I guai per la metro non finiscono mai. Scoppia ora il bubbone del capannone di rimessa dei treni mai nati, a Madonna di Pettino. Per l’area non è stato mai completato l’iter di esproprio e i due proprietari chiedono all’amministrazione comunale che venga loro saldato il pagamento del terreno o in alternativa che l’area venga loro restituita, smantellando la impattante struttura. Si tratta a tutti gli effetti di un esproprio impossibile visto che l’opera è stata annullata. L’amministrazione comunale dunque ha una bella gatta da pelare visto che il Consiglio comunale dell’epoca aveva approvato una variante che trasformava, peraltro, il terreno in direzionale. «I due proprietari - spiega Giustino Masciocco - percepirono solo una caparra di circa 50 mila euro, 120 mila in totale di indennizzo».
LA SENTENZA
Il Comune, dunque rischia un nuovo contenzioso satellite sempre sulla metropolitana.
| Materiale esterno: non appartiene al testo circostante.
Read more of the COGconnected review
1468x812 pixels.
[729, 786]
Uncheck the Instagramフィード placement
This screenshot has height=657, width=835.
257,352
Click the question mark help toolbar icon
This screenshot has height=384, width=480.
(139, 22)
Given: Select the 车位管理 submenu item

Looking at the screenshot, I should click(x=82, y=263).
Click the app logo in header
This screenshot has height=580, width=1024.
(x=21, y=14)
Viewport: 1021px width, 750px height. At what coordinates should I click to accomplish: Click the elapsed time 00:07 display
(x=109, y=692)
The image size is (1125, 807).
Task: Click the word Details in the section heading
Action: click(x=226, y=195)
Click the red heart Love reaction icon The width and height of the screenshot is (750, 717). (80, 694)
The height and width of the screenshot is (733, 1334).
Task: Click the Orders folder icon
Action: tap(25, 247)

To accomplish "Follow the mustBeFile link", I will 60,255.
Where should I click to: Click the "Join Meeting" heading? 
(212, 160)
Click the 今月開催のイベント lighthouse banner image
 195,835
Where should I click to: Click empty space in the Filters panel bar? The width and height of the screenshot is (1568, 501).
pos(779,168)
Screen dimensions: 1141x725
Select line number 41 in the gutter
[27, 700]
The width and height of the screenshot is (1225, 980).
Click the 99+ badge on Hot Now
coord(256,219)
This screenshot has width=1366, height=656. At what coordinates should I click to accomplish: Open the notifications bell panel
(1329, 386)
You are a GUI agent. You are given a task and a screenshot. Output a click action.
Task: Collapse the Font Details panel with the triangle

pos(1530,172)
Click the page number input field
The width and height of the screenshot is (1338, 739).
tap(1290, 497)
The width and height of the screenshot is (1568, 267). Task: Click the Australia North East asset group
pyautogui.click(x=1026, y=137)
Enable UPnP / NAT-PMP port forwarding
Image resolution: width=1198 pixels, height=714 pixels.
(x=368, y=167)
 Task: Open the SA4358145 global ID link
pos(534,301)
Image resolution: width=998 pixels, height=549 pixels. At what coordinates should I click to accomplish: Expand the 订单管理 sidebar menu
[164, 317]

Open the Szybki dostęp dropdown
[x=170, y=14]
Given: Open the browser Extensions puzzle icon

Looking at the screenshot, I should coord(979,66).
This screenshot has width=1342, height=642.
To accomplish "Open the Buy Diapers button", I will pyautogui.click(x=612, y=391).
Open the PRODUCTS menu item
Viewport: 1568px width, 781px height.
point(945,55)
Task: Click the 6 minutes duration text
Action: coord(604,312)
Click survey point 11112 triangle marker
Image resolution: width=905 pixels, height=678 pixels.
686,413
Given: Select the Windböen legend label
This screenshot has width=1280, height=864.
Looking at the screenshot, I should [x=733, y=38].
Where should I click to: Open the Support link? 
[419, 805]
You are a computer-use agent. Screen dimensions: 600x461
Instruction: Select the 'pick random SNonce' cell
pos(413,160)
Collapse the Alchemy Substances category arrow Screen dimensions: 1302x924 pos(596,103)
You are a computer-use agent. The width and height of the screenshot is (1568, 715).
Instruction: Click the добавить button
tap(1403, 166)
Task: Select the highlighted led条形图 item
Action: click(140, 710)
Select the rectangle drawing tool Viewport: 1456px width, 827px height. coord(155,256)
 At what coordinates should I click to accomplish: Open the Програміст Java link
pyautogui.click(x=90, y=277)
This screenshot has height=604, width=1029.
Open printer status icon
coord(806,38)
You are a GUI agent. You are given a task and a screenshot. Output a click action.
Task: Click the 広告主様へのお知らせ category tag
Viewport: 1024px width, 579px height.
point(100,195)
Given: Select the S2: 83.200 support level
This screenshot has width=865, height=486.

E a proposito di questioni giudiziarie, Giustino Masciocco dopo la sentenza del Tar sfavorevole alla Cgrt di Eliseo Iannini, annuncia: «Con un gruppo di consiglieri presenteremo una mozione per chiedere all’amministrazione di indagare sulla tracciabilità degli esborsi effettuati dalla Cgrt, che per contratto doveva versare il 40% per la realizzazione dell’opera, circa 8 milioni di euro. Mentre per quanto riguarda il contributo pubblico, sono sui tavoli fatture e mandati di pagamento, ciò non è accaduto per la parte privata; bisognerà dunque fare la stessa cosa per fatture e bonifici relativi all’esborso di Cgrt. Una volta tracciate le somme, si faranno i conteggi, tenuto conto che anche secondo il segretario generale del Comune non ci sarebbe stato indebito arricchimento dell’ente visto che l’opera è inutilizzabile». «La sentenza del Tar non mi sorprende non poteva che finire così - continua Masciocco - ma la cosa positiva è che l’amministrazione con questa società ha vinto al Tar e al Tribunale civile i primi gradi di giudizio. Sono contento che il Comune stia provando in questi ultimi giorni a capire la situazione e che non ci sia più la fretta di chiudere la transazione. Allora qualche anima bella (il riferimento è alle parole utilizzate dal sindaco criticando la posizione cauta dello stesso Masciocco) aveva ragione a dire di non avere fretta. Non si tratta di essere anime belle, ma più che altro di capire come gestire al meglio i soldi dei contribuenti».
I DIRITTI
«Nessuno vuole ledere i diritti della società - ha continuato - la transazione non va fatta a favore di qualcuno, ma a vantaggio dell’amministrazione e dei cittadini. Ora la Cgrt non ha scelta se non intentare un nuovo giudizio».